◆ Exercise directions:
Rewrite only the stretch of material from the line containing "Image resolution: width=1114" through the line containing "Action: point(84,681)", putting "Expand" in place of "Open" and changing nothing else.

━━━ Record set ━━━

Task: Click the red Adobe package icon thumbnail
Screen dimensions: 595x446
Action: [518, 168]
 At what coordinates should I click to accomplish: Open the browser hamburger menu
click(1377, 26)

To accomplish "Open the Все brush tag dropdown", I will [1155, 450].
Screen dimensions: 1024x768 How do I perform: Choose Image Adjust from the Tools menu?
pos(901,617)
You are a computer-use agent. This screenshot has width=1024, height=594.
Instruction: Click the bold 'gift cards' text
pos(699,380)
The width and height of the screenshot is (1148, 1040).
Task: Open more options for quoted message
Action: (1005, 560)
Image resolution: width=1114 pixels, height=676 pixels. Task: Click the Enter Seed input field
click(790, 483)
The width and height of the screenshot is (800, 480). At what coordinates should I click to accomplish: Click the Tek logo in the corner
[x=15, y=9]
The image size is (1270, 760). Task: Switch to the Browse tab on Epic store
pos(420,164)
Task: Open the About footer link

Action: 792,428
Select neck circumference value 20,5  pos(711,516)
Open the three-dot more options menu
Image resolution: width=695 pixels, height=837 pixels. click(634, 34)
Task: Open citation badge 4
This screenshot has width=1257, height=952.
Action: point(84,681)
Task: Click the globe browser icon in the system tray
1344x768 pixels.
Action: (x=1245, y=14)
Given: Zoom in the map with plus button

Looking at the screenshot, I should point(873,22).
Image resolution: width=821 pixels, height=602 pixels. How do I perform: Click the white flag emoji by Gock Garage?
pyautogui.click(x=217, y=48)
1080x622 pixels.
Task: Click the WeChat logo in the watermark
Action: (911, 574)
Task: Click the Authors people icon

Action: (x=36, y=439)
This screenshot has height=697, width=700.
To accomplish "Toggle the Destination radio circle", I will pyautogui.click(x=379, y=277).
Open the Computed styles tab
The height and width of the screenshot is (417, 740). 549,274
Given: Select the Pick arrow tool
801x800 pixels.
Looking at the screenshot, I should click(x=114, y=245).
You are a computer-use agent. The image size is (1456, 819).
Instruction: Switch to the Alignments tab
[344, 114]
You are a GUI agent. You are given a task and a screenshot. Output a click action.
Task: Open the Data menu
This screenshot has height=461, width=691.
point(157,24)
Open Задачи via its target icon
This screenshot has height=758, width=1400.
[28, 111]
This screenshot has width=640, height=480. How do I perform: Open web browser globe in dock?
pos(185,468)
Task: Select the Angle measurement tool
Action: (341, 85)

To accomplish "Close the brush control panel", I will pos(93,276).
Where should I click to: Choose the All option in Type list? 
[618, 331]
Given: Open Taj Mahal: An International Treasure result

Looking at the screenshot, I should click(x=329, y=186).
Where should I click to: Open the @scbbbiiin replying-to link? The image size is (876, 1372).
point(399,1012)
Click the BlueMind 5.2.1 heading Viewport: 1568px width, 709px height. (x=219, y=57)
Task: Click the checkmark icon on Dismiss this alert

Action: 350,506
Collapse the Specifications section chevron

━━━

◆ Answer in full:
Image resolution: width=1114 pixels, height=676 pixels. Task: Click the Enter Seed input field
click(790, 483)
The width and height of the screenshot is (800, 480). At what coordinates should I click to accomplish: Click the Tek logo in the corner
[x=15, y=9]
The image size is (1270, 760). Task: Switch to the Browse tab on Epic store
pos(420,164)
Task: Expand the About footer link

Action: 792,428
Select neck circumference value 20,5  pos(711,516)
Expand the three-dot more options menu
Image resolution: width=695 pixels, height=837 pixels. click(634, 34)
Task: Expand citation badge 4
This screenshot has width=1257, height=952.
Action: point(84,681)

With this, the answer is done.